Material for the task>
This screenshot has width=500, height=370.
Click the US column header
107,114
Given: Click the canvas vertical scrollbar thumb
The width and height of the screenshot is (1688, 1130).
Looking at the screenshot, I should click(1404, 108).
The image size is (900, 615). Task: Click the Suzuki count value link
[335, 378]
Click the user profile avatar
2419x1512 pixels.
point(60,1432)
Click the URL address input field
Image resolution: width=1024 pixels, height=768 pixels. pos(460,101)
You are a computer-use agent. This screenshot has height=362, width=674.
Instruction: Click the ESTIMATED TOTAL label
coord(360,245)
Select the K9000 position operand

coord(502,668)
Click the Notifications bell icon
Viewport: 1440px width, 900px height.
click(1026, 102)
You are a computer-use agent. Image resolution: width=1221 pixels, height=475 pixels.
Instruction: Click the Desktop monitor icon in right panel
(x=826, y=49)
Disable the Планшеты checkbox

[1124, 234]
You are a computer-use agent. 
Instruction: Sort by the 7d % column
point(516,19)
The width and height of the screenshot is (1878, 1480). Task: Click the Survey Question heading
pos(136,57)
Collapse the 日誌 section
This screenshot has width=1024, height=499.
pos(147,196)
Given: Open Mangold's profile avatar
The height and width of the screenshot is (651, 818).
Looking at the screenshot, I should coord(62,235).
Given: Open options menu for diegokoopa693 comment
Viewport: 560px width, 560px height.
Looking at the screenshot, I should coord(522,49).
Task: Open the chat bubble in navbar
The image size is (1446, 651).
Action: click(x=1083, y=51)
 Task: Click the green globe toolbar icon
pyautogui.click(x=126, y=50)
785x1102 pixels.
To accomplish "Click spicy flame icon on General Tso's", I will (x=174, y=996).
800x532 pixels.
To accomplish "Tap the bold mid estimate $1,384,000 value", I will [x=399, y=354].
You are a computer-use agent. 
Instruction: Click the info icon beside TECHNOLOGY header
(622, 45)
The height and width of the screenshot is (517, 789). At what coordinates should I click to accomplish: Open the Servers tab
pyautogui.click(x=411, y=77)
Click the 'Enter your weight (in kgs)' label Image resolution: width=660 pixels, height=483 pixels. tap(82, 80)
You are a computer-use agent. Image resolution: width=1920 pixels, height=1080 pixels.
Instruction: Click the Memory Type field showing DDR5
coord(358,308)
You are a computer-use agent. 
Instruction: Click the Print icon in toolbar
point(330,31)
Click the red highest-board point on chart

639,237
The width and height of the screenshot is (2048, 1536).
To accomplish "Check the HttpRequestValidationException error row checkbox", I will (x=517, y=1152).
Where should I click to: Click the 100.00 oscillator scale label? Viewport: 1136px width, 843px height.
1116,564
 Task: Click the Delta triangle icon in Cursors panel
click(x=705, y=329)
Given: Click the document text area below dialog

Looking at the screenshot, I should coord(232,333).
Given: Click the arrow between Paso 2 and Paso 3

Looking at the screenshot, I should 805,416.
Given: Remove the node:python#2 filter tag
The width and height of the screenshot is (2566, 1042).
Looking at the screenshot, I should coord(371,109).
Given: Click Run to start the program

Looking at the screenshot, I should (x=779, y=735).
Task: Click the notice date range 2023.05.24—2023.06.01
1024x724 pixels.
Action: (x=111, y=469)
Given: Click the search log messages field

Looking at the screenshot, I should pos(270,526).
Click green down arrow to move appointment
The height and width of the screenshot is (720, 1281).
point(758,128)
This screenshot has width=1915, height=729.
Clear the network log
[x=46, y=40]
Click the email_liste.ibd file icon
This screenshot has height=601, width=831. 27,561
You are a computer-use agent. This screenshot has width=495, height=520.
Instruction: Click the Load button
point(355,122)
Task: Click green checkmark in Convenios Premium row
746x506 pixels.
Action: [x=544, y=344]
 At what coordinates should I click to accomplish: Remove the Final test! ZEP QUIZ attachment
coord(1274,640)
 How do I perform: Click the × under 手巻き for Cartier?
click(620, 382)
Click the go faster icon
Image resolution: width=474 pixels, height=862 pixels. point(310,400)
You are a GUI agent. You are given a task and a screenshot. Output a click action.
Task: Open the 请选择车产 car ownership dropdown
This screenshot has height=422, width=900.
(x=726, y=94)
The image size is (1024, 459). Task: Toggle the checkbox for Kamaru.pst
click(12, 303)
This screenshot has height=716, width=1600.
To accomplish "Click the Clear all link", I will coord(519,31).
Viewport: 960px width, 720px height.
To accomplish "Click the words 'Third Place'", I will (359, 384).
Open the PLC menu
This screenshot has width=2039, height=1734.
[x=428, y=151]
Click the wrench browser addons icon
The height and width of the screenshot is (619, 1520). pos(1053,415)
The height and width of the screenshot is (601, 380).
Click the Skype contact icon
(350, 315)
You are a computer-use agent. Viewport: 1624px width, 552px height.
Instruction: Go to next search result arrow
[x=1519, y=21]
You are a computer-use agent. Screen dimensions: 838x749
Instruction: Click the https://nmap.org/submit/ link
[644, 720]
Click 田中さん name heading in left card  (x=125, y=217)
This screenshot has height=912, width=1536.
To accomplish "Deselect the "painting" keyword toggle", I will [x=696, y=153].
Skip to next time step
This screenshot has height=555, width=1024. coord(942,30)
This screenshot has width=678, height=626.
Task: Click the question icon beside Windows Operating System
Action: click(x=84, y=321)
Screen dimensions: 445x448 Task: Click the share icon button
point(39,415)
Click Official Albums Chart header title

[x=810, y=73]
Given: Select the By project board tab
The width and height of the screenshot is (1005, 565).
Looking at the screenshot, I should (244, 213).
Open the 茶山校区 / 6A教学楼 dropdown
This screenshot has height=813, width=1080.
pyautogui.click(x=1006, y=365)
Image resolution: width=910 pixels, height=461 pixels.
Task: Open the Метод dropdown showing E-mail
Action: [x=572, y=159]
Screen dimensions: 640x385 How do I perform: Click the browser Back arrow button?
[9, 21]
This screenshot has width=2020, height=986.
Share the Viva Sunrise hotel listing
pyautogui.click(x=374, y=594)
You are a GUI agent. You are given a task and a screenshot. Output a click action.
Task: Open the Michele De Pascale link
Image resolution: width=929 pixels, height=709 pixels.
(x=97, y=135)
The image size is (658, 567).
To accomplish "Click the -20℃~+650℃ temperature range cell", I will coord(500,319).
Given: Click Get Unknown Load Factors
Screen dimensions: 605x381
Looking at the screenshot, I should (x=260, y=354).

What the task requires> Can you return, line for line and unchanged, the part of the entries above that opens with the line containing "Click the go faster icon" and closes with the line containing "[x=428, y=151]", including both of those lines?

Correct answer>
Click the go faster icon
Image resolution: width=474 pixels, height=862 pixels. point(310,400)
You are a GUI agent. You are given a task and a screenshot. Output a click action.
Task: Open the 请选择车产 car ownership dropdown
This screenshot has height=422, width=900.
(x=726, y=94)
The image size is (1024, 459). Task: Toggle the checkbox for Kamaru.pst
click(12, 303)
This screenshot has height=716, width=1600.
To accomplish "Click the Clear all link", I will coord(519,31).
Viewport: 960px width, 720px height.
To accomplish "Click the words 'Third Place'", I will (359, 384).
Open the PLC menu
This screenshot has width=2039, height=1734.
[x=428, y=151]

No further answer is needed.